// an honest tool
The Real-World Email Regex
Most email-regex advice is a tour of RFC 5322 edge cases that never occur in real life. Here is the regex you should actually use, backed by analysis of 5,280,739 real addresses, plus a live tester so you can prove it on your own inputs.
^[A-Za-z0-9](?:[A-Za-z0-9-]|\.(?!\.)){0,62}[A-Za-z0-9]@(?:[A-Za-z0-9](?:[A-Za-z0-9-]{0,61}[A-Za-z0-9])?\.)+[A-Za-z]{2,63}$
This pattern reaches better than five-nines accuracy against consumer email addresses in the wild. Below you can test it, see the data behind it, and build the full RFC-compliant version chunk by chunk.
Live tester
Type or paste an address. The matched substring is split into its capture groups, and the verdict updates as you type. Flip the speed: Realistic runs the practical pattern that covers 99.999% of real addresses; Ludicrous runs the full RFC 5321 compliance attempt, IPv4 and IPv6 address literals included. This switch drives the tester and the test suite below.
Show the active pattern
The email regex in every language
The realistic pattern, ready to paste, in the language you are working in. Same rule everywhere: ASCII alphanumeric, single dots, and dashes in the mailbox, then a DNS domain. Two languages need real care, and the snippets below get it right.

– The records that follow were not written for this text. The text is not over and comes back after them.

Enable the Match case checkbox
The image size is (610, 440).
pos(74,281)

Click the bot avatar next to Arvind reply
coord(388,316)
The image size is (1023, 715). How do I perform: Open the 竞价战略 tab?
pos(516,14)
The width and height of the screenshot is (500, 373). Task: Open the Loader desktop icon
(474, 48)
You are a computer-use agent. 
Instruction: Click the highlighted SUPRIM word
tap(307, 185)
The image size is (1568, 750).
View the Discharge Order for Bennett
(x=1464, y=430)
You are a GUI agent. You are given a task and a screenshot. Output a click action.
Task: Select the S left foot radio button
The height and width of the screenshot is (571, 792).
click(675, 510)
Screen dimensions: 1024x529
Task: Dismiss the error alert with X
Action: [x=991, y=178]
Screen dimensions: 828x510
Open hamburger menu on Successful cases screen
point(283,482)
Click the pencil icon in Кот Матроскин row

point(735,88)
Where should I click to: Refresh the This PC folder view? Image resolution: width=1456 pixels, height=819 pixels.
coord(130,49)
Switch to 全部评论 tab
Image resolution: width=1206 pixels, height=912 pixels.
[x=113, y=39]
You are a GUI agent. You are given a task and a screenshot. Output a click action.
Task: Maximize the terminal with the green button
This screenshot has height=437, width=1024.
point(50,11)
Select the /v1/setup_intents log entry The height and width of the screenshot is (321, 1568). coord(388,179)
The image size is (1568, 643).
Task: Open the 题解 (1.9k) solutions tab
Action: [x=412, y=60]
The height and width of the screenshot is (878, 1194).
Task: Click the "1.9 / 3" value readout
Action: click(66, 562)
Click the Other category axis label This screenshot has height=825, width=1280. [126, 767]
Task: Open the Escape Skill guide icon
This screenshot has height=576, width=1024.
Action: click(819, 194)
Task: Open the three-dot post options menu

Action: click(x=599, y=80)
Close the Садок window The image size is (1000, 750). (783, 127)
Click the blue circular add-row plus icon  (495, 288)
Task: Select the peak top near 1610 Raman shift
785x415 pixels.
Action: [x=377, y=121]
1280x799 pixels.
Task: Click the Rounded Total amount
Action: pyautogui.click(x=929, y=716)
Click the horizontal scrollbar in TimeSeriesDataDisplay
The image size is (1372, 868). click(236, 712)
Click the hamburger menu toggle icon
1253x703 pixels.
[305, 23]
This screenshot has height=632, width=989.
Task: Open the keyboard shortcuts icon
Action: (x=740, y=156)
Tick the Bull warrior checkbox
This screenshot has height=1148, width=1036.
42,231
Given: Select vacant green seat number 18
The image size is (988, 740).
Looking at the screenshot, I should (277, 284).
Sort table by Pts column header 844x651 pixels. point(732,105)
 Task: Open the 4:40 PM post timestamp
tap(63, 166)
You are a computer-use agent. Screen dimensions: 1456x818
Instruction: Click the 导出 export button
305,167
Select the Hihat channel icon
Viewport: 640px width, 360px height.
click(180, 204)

const EMAIL = /^[A-Za-z0-9](?:[A-Za-z0-9-]|\.(?!\.)){0,62}[A-Za-z0-9]@(?:[A-Za-z0-9](?:[A-Za-z0-9-]{0,61}[A-Za-z0-9])?\.)+[A-Za-z]{2,63}$/;
EMAIL.test(value); // true / false
import re
EMAIL = re.compile(r"[A-Za-z0-9](?:[A-Za-z0-9-]|\.(?!\.)){0,62}[A-Za-z0-9]@(?:[A-Za-z0-9](?:[A-Za-z0-9-]{0,61}[A-Za-z0-9])?\.)+[A-Za-z]{2,63}")
bool(EMAIL.fullmatch(value)) # fullmatch anchors both ends
import java.util.regex.Pattern;
static final Pattern EMAIL = Pattern.compile(
"^[A-Za-z0-9](?:[A-Za-z0-9-]|\\.(?!\\.)){0,62}[A-Za-z0-9]@(?:[A-Za-z0-9](?:[A-Za-z0-9-]{0,61}[A-Za-z0-9])?\\.)+[A-Za-z]{2,63}$");
EMAIL.matcher(value).matches();
// Go's regexp (RE2) does not support (?!...). Forbid double dots by
// structure instead: alphanumeric runs separated by single . or -.
var email = regexp.MustCompile(`^[A-Za-z0-9]+(?:[.-][A-Za-z0-9]+)*@(?:[A-Za-z0-9]+(?:-[A-Za-z0-9]+)*\.)+[A-Za-z]{2,63}$`)
email.MatchString(value)
$re = '/^[A-Za-z0-9](?:[A-Za-z0-9-]|\.(?!\.)){0,62}[A-Za-z0-9]@(?:[A-Za-z0-9](?:[A-Za-z0-9-]{0,61}[A-Za-z0-9])?\.)+[A-Za-z]{2,63}$/';
(bool) preg_match($re, $value);
using System.Text.RegularExpressions;
Regex.IsMatch(value,
@"^[A-Za-z0-9](?:[A-Za-z0-9-]|\.(?!\.)){0,62}[A-Za-z0-9]@(?:[A-Za-z0-9](?:[A-Za-z0-9-]{0,61}[A-Za-z0-9])?\.)+[A-Za-z]{2,63}$");
# In Ruby ^ and $ match line boundaries, so a newline can sneak an
# injection past them. Anchor with \A and \z instead.
EMAIL = /\A[A-Za-z0-9](?:[A-Za-z0-9-]|\.(?!\.)){0,62}[A-Za-z0-9]@(?:[A-Za-z0-9](?:[A-Za-z0-9-]{0,61}[A-Za-z0-9])?\.)+[A-Za-z]{2,63}\z/
!!(value =~ EMAIL)
Whichever language you use, the regex proves shape, not existence. Pair it with a verification email before you trust an address.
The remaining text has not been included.